Data for analysis: Begin
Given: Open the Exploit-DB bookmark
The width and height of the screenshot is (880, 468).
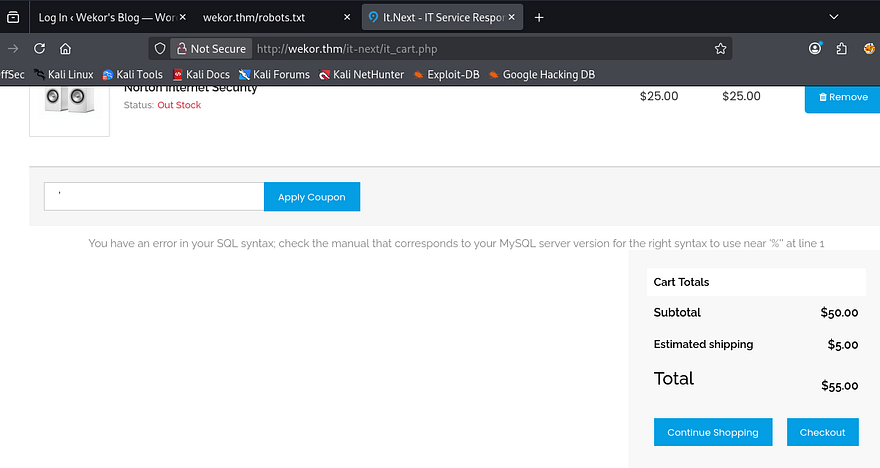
Data for analysis: End
Data for analysis: Begin
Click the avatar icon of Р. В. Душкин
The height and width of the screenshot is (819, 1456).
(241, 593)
Data for analysis: End
What the task asks: Look above for the line holding "Given: Open the Exploit-DB bookmark" and the line holding "The width and", then output exactly those two lines and every line between them, nothing more.

Written answer:
Given: Open the Exploit-DB bookmark
The width and height of the screenshot is (880, 468).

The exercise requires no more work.